Baking bread is a beautiful way of bringing lovely food to the table. It is an art that requires commitment to the detail of scaling your ingredients, persistence when you knead your dough, and patience as you let it rise and do its thing. The most rewarding moment of course, comes when the freshly baked aromas fill the house. Try baking your own bread at least once and you will begin to realize that there is nothing wonderful about the shalky white bread we see at the local grocery stores.
I have a focaccia recipe from my baking textbook, but I decided to add the thyme and the rosemary from my herb garden.
13.5 oz water
.5 oz yeast (dissolved in 1.5 oz water)
24 oz bread flour
.5 oz salt
1 oz olive oil
Rosemary, Thyme, and 1/2 cup grape tomatoes ( cut into halves)
Scale all the ingredients carefully and mix the yeast with 1.5 oz of warm water, allow to rest for 5 minutes in a warm area of the kitchen.
Turn oven on to preheat at 375 °F and oil a large square sheet pan (any size depending on how you like your focaccia)
Mix the salt & flour, then pour into the yeast mixture, add the oil. Mix with a spatula and slowly add the 13.5 oz of water. This is easier done in a mixer by slowly adding a pencil thin stream of water until the dough holds together, however, I love to play with dough and I prefer to knead it with my hands.

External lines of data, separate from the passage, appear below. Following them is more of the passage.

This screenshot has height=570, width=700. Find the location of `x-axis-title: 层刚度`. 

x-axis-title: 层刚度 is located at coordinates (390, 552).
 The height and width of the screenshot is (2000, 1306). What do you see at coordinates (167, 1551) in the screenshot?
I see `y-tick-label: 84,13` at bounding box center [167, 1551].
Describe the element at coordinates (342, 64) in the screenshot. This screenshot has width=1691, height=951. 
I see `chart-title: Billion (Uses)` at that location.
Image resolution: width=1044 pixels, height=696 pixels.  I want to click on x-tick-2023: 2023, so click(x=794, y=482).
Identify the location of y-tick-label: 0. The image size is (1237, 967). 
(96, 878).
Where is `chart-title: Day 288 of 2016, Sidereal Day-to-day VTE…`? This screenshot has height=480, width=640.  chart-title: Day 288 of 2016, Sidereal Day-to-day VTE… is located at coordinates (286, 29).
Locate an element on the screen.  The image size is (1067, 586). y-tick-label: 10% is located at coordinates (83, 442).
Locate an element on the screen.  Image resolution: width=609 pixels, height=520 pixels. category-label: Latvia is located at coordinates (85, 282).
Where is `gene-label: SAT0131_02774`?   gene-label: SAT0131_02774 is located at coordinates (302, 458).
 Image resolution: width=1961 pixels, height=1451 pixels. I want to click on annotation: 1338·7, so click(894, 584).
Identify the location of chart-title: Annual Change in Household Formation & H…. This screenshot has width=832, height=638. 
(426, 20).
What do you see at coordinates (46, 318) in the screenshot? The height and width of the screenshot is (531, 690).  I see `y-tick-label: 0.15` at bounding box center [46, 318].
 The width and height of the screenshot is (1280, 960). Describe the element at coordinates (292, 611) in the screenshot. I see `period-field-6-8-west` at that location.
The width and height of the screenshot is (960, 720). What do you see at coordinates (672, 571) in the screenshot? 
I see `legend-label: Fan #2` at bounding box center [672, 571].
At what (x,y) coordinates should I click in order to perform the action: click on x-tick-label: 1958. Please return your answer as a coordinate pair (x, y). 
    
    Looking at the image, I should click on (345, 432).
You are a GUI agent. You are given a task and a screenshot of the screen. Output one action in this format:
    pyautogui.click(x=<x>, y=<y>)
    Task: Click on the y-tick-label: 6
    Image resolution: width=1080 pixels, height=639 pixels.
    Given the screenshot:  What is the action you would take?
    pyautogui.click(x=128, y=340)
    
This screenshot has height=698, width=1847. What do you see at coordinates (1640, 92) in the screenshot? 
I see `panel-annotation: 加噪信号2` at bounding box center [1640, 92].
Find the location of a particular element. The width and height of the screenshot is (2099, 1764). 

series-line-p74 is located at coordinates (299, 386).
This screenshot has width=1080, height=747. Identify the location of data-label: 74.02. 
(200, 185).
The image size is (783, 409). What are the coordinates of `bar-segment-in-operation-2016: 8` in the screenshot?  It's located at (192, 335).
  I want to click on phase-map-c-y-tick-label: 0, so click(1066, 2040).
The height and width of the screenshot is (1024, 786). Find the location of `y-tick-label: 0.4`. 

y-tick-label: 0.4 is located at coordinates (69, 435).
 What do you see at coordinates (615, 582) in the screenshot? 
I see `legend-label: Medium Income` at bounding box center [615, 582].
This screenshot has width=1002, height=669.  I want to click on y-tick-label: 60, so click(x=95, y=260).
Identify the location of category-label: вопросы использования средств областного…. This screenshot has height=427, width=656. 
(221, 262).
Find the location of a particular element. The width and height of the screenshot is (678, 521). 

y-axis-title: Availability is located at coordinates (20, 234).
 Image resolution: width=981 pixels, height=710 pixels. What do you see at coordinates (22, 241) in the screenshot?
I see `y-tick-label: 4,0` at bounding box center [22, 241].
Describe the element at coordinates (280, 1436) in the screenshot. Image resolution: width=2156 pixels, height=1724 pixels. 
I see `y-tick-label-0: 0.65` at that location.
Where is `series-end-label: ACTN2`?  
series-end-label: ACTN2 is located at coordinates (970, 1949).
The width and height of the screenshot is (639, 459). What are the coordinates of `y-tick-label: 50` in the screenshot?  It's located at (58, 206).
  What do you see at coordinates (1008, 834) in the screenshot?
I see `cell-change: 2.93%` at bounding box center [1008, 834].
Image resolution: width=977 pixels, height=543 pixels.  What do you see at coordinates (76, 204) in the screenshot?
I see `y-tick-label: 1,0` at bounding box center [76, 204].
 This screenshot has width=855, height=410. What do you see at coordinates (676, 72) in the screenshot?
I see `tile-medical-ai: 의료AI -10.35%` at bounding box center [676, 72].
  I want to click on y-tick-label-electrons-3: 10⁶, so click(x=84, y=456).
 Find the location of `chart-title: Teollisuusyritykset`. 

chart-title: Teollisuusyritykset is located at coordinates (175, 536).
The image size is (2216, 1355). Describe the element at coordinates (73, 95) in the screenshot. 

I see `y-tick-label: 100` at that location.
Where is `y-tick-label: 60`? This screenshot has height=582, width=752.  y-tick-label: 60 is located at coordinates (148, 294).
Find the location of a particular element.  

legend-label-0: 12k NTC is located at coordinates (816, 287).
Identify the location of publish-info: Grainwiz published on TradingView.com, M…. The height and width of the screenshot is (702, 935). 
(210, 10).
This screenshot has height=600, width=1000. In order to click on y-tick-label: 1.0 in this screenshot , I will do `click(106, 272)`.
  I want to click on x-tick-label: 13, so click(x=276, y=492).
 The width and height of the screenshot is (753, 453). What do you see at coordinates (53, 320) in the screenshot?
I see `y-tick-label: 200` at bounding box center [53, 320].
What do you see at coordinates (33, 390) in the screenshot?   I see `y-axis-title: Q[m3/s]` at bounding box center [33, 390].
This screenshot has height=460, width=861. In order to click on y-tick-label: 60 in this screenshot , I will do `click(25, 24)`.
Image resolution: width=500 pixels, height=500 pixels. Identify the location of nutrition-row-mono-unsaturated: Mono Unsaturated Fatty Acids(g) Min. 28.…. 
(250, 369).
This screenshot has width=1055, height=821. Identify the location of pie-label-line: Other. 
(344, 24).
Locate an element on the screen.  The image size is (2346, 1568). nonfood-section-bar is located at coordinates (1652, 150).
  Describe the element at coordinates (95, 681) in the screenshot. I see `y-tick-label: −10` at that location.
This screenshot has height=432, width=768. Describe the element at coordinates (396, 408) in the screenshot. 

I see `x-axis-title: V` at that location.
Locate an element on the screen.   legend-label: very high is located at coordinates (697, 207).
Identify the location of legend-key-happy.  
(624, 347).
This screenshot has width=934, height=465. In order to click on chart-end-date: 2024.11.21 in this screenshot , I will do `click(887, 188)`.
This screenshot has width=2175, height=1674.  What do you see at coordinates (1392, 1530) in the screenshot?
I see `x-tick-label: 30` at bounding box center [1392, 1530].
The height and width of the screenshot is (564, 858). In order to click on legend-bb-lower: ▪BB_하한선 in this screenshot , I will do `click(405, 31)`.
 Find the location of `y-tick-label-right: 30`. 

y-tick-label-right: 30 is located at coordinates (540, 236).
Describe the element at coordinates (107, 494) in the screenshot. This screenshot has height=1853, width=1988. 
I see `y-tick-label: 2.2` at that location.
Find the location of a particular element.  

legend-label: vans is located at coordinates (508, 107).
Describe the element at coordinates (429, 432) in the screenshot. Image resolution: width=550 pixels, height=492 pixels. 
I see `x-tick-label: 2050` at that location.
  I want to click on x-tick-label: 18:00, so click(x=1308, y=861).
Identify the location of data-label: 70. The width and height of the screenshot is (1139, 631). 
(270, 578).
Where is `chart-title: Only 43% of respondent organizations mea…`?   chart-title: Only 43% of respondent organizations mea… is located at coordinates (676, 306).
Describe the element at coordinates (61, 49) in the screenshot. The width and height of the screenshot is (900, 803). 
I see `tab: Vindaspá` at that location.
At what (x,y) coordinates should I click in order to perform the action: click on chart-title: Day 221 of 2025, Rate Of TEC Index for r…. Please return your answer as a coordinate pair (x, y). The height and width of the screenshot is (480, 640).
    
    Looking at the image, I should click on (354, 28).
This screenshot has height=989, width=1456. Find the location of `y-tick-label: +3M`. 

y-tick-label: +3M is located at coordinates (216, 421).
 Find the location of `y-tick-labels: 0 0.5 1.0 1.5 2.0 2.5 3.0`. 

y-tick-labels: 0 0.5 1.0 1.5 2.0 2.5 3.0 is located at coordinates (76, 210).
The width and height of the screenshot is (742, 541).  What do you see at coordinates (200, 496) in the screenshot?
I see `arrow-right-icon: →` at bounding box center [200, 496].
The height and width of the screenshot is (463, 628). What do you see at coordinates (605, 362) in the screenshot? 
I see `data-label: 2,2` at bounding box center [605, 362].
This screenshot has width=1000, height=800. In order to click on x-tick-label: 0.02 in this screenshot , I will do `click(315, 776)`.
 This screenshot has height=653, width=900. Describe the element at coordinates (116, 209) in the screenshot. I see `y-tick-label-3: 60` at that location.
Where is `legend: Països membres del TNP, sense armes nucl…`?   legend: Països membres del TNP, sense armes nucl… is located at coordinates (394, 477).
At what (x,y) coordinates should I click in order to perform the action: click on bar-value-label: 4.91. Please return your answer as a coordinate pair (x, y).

As soon as the dough begins to hold together, turn over onto a lightly dusted surface and knead by folding dough with the hands until you reach this firm dough consistency:
Allow to rise for about an hour or until it looks epic, like this:
When its reaches this size, pour dough onto dusted surface and take all edges and bring them to the center to form a ball. Take a rolling pin and roll out the dough to fit the sheet pan that you will be baking in. Brush with additional olive oil and sprinkle fresh herbs, then arrange grape tomato halves on the dough.
Bake until slightly golden.
When the focaccia is baked set it out to cool a bit. This bread has a crusty texture that will tasty amazing with soft goat cheese or grilled veggies. The grape tomatoes will be so juicy that it reminds me of a mini pizza when I eat it all by itself.